### EXERCISE OBJECTIVE
Copy out the listing below line for line, with no changes to its wording, spacing, or punctuation.

### DATASET RECORDS

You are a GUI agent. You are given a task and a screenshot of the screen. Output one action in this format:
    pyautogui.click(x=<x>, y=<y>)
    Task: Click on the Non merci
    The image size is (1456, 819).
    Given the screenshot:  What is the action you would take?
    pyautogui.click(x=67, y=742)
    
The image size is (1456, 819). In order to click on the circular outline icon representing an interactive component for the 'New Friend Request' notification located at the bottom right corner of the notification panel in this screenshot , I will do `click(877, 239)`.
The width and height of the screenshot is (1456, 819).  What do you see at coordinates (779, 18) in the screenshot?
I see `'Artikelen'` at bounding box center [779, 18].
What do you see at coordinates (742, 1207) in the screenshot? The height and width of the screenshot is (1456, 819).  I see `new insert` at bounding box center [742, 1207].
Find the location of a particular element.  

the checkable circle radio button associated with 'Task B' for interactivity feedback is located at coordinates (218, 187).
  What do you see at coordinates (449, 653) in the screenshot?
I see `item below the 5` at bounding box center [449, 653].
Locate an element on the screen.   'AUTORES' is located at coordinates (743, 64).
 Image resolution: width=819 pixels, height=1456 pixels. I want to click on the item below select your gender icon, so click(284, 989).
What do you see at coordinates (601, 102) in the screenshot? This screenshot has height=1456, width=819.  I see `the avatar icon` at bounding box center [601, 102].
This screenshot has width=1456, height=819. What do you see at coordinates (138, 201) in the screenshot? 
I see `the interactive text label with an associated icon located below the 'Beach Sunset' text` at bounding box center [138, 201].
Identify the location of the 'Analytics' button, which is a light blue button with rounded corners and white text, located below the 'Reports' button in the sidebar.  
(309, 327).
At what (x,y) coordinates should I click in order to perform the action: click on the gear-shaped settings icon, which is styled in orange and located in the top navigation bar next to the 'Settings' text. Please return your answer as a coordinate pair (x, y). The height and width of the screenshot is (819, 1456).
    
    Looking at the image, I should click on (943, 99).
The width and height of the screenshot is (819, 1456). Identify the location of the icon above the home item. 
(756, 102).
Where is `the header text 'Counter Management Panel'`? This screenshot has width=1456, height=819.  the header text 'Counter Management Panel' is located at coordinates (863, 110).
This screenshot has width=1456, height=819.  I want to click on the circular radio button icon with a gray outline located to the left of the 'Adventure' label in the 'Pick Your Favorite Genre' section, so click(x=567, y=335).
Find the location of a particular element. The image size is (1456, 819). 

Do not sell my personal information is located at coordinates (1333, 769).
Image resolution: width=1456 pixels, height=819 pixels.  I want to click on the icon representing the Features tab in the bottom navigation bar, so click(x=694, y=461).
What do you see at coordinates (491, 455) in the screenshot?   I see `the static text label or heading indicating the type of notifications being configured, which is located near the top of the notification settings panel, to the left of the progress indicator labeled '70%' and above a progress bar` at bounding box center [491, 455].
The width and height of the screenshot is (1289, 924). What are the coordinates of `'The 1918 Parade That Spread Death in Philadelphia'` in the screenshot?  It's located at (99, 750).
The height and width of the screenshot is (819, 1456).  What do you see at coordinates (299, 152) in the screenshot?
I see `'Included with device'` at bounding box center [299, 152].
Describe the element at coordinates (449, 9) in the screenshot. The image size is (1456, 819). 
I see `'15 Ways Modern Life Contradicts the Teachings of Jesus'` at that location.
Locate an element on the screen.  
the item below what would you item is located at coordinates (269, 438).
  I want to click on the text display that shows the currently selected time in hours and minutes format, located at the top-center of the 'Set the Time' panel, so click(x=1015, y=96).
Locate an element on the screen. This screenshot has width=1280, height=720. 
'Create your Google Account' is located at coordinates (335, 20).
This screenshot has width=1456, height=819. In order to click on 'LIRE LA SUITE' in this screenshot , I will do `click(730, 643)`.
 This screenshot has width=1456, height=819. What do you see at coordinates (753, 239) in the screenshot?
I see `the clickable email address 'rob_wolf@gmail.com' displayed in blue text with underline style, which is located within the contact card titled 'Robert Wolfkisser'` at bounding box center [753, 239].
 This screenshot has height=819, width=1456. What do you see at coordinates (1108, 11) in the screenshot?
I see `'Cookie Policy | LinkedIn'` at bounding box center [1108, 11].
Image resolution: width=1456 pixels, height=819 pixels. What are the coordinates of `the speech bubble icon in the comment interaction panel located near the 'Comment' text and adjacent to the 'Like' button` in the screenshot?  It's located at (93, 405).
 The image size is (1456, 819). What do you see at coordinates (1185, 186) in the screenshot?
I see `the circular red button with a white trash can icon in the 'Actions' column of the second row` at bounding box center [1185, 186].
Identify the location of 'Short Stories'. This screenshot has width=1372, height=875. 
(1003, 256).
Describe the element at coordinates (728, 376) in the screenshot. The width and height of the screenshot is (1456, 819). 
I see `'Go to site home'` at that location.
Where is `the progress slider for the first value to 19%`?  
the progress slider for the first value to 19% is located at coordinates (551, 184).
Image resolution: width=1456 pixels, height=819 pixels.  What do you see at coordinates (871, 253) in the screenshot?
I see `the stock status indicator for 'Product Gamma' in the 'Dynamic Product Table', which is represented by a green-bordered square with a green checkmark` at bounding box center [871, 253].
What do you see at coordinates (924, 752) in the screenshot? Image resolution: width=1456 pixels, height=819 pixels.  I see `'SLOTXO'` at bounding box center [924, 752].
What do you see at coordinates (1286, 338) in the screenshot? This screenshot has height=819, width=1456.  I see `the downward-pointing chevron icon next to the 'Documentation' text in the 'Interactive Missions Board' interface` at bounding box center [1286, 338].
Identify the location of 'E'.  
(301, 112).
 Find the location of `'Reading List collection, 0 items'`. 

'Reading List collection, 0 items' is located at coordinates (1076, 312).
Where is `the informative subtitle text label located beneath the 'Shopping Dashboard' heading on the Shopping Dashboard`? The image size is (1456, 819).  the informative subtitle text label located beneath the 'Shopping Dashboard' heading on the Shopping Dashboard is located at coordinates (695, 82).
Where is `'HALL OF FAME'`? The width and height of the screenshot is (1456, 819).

### WRITTEN RESPONSE
You are a GUI agent. You are given a task and a screenshot of the screen. Output one action in this format:
    pyautogui.click(x=<x>, y=<y>)
    Task: Click on the Non merci
    The image size is (1456, 819).
    Given the screenshot:  What is the action you would take?
    pyautogui.click(x=67, y=742)
    
The image size is (1456, 819). In order to click on the circular outline icon representing an interactive component for the 'New Friend Request' notification located at the bottom right corner of the notification panel in this screenshot , I will do `click(877, 239)`.
The width and height of the screenshot is (1456, 819).  What do you see at coordinates (779, 18) in the screenshot?
I see `'Artikelen'` at bounding box center [779, 18].
What do you see at coordinates (742, 1207) in the screenshot? The height and width of the screenshot is (1456, 819).  I see `new insert` at bounding box center [742, 1207].
Find the location of a particular element.  

the checkable circle radio button associated with 'Task B' for interactivity feedback is located at coordinates (218, 187).
  What do you see at coordinates (449, 653) in the screenshot?
I see `item below the 5` at bounding box center [449, 653].
Locate an element on the screen.   'AUTORES' is located at coordinates (743, 64).
 Image resolution: width=819 pixels, height=1456 pixels. I want to click on the item below select your gender icon, so click(284, 989).
What do you see at coordinates (601, 102) in the screenshot? This screenshot has height=1456, width=819.  I see `the avatar icon` at bounding box center [601, 102].
This screenshot has width=1456, height=819. What do you see at coordinates (138, 201) in the screenshot? 
I see `the interactive text label with an associated icon located below the 'Beach Sunset' text` at bounding box center [138, 201].
Identify the location of the 'Analytics' button, which is a light blue button with rounded corners and white text, located below the 'Reports' button in the sidebar.  
(309, 327).
At what (x,y) coordinates should I click in order to perform the action: click on the gear-shaped settings icon, which is styled in orange and located in the top navigation bar next to the 'Settings' text. Please return your answer as a coordinate pair (x, y). The height and width of the screenshot is (819, 1456).
    
    Looking at the image, I should click on (943, 99).
The width and height of the screenshot is (819, 1456). Identify the location of the icon above the home item. 
(756, 102).
Where is `the header text 'Counter Management Panel'`? This screenshot has width=1456, height=819.  the header text 'Counter Management Panel' is located at coordinates (863, 110).
This screenshot has width=1456, height=819.  I want to click on the circular radio button icon with a gray outline located to the left of the 'Adventure' label in the 'Pick Your Favorite Genre' section, so click(x=567, y=335).
Find the location of a particular element. The image size is (1456, 819). 

Do not sell my personal information is located at coordinates (1333, 769).
Image resolution: width=1456 pixels, height=819 pixels.  I want to click on the icon representing the Features tab in the bottom navigation bar, so click(x=694, y=461).
What do you see at coordinates (491, 455) in the screenshot?   I see `the static text label or heading indicating the type of notifications being configured, which is located near the top of the notification settings panel, to the left of the progress indicator labeled '70%' and above a progress bar` at bounding box center [491, 455].
The width and height of the screenshot is (1289, 924). What are the coordinates of `'The 1918 Parade That Spread Death in Philadelphia'` in the screenshot?  It's located at (99, 750).
The height and width of the screenshot is (819, 1456).  What do you see at coordinates (299, 152) in the screenshot?
I see `'Included with device'` at bounding box center [299, 152].
Describe the element at coordinates (449, 9) in the screenshot. The image size is (1456, 819). 
I see `'15 Ways Modern Life Contradicts the Teachings of Jesus'` at that location.
Locate an element on the screen.  
the item below what would you item is located at coordinates (269, 438).
  I want to click on the text display that shows the currently selected time in hours and minutes format, located at the top-center of the 'Set the Time' panel, so click(x=1015, y=96).
Locate an element on the screen. This screenshot has width=1280, height=720. 
'Create your Google Account' is located at coordinates (335, 20).
This screenshot has width=1456, height=819. In order to click on 'LIRE LA SUITE' in this screenshot , I will do `click(730, 643)`.
 This screenshot has width=1456, height=819. What do you see at coordinates (753, 239) in the screenshot?
I see `the clickable email address 'rob_wolf@gmail.com' displayed in blue text with underline style, which is located within the contact card titled 'Robert Wolfkisser'` at bounding box center [753, 239].
 This screenshot has height=819, width=1456. What do you see at coordinates (1108, 11) in the screenshot?
I see `'Cookie Policy | LinkedIn'` at bounding box center [1108, 11].
Image resolution: width=1456 pixels, height=819 pixels. What are the coordinates of `the speech bubble icon in the comment interaction panel located near the 'Comment' text and adjacent to the 'Like' button` in the screenshot?  It's located at (93, 405).
 The image size is (1456, 819). What do you see at coordinates (1185, 186) in the screenshot?
I see `the circular red button with a white trash can icon in the 'Actions' column of the second row` at bounding box center [1185, 186].
Identify the location of 'Short Stories'. This screenshot has width=1372, height=875. 
(1003, 256).
Describe the element at coordinates (728, 376) in the screenshot. The width and height of the screenshot is (1456, 819). 
I see `'Go to site home'` at that location.
Where is `the progress slider for the first value to 19%`?  
the progress slider for the first value to 19% is located at coordinates (551, 184).
Image resolution: width=1456 pixels, height=819 pixels.  What do you see at coordinates (871, 253) in the screenshot?
I see `the stock status indicator for 'Product Gamma' in the 'Dynamic Product Table', which is represented by a green-bordered square with a green checkmark` at bounding box center [871, 253].
What do you see at coordinates (924, 752) in the screenshot? Image resolution: width=1456 pixels, height=819 pixels.  I see `'SLOTXO'` at bounding box center [924, 752].
What do you see at coordinates (1286, 338) in the screenshot? This screenshot has height=819, width=1456.  I see `the downward-pointing chevron icon next to the 'Documentation' text in the 'Interactive Missions Board' interface` at bounding box center [1286, 338].
Identify the location of 'E'.  
(301, 112).
 Find the location of `'Reading List collection, 0 items'`. 

'Reading List collection, 0 items' is located at coordinates (1076, 312).
Where is `the informative subtitle text label located beneath the 'Shopping Dashboard' heading on the Shopping Dashboard`? The image size is (1456, 819).  the informative subtitle text label located beneath the 'Shopping Dashboard' heading on the Shopping Dashboard is located at coordinates (695, 82).
Where is `'HALL OF FAME'`? The width and height of the screenshot is (1456, 819).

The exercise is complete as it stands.